Human population genetics and phenotype data

The SNP rs1738074 in the 5’ UTR of the human TAGAP gene has been identified as a genetic risk factor for a few diseases.

(a) In which transcripts is this SNP found?

(b) What is the least frequent genotype for this SNP in the Yoruba (YRI) population from the 1000 Genomes phase 3?

(c) What is the ancestral allele? Is it conserved in the 90 eutherian mammals?

(d) With which diseases is this SNP associated? Are there any known risk (or associated) alleles?

(a) Please note there is more than one way to get this answer. Either go to the Variation Table for the human TAGAP gene, and Filter variants to the 5’UTR, or search Ensembl for rs1738074 directly.

Once you’re in the Variation tab, click on the Genes and regulation link or icon.
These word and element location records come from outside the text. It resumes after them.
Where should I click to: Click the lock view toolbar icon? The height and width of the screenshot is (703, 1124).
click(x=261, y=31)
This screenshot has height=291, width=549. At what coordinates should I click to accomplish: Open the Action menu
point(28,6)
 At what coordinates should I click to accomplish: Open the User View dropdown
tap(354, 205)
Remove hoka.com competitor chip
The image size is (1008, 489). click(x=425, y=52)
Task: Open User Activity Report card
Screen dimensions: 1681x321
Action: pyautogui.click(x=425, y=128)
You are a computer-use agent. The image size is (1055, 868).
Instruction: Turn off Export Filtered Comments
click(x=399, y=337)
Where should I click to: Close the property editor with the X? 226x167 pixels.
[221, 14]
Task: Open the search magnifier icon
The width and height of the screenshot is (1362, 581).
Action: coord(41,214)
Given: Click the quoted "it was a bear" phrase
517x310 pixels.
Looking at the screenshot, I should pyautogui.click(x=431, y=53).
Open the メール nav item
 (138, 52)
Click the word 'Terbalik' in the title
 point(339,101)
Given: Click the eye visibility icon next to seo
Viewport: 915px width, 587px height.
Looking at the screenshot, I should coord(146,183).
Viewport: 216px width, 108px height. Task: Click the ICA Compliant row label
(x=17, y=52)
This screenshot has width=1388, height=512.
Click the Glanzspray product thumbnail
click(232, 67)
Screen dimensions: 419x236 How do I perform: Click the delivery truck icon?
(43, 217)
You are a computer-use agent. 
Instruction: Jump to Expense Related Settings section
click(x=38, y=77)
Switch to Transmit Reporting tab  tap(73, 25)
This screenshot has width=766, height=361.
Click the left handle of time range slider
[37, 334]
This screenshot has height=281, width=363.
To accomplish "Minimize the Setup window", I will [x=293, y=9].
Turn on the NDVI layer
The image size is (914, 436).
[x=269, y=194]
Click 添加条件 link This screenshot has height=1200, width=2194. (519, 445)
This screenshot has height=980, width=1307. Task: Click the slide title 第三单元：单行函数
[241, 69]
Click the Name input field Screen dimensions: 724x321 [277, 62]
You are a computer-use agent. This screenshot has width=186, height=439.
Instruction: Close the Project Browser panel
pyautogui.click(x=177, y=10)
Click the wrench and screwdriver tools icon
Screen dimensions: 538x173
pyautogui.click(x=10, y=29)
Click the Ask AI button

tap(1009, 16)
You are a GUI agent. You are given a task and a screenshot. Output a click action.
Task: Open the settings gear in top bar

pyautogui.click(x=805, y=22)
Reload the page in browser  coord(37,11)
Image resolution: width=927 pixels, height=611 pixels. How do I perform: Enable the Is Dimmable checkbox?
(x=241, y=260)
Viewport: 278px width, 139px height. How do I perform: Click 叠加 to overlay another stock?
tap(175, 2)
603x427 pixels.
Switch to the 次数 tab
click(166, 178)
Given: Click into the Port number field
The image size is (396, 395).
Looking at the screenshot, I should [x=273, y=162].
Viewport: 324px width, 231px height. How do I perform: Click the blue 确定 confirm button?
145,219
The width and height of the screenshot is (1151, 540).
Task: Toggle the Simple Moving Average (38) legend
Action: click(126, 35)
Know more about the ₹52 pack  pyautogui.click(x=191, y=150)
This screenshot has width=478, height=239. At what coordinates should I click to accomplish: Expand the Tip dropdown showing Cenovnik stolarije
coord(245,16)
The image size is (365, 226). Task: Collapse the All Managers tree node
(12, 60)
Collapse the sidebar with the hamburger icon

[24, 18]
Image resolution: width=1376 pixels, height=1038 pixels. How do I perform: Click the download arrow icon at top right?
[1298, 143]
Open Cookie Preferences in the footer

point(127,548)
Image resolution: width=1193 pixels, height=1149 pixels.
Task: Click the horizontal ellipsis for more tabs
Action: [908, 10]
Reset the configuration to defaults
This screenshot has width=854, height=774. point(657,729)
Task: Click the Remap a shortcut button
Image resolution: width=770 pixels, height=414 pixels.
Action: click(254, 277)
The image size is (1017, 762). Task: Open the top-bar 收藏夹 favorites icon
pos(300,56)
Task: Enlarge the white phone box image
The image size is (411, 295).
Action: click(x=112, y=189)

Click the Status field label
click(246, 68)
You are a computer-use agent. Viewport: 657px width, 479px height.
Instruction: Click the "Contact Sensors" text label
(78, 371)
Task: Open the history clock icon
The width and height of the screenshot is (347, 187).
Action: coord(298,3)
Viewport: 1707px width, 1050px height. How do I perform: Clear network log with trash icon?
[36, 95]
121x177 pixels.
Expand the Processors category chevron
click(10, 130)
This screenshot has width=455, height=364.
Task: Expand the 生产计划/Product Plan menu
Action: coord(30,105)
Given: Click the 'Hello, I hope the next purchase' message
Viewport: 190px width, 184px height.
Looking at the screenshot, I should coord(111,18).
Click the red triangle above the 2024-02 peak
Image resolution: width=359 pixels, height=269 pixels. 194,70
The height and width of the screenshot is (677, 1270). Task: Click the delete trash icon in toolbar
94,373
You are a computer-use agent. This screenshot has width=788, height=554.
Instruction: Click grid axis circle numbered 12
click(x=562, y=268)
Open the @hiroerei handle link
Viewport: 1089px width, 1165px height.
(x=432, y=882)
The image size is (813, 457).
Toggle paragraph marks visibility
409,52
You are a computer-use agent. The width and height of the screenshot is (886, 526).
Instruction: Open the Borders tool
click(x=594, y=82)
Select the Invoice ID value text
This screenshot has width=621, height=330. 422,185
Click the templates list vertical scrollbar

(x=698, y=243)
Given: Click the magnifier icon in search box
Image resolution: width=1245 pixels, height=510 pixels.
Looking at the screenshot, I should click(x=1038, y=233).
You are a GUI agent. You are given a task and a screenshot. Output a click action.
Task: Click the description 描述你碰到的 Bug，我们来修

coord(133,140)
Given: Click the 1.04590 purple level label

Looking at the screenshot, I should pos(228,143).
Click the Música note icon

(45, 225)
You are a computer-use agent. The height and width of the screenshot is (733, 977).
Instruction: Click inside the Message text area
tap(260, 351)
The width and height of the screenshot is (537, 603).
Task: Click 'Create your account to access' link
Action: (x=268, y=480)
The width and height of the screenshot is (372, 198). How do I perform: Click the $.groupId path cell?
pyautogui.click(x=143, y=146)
This SNP is found in four transcripts of TAGAP. It is also intronic to five non-coding transcripts.

(b) Click on Population genetics at the left of the variation tab. (Or, click on Explore this variation at the left and click the Population genetics icon.)

In Yoruba (YRI), the least frequent genotype is CC at the frequency of 5.6%.

(c) Click on Phylogenetic context.

The ancestral allele is T and it’s inferred from the alignment in primates.

Select the 90 eutherian mammals EPO-Extended alignment and click on Apply.

A region containing the SNP (highlighted in red and placed in the centre) and its flanking sequence are displayed. The T allele is conserved in all but nine of the eutherian mammals displayed.

(d) Click Phenotype Data at the left of the Variation page.

This variation is associated with multiple sclerosis, celiac and white blood cell count. There are known risk alleles for both multiple sclerosis and celiac and the corresponding P values are provided. The allele A is associated with celiac disease. Note that the alleles reported by Ensembl are T/C. Ensembl reports alleles on the forward strand. This suggests that A was reported on the reverse strand in the original paper. Similarly, one of the alleles reported for Multiple sclerosis is G.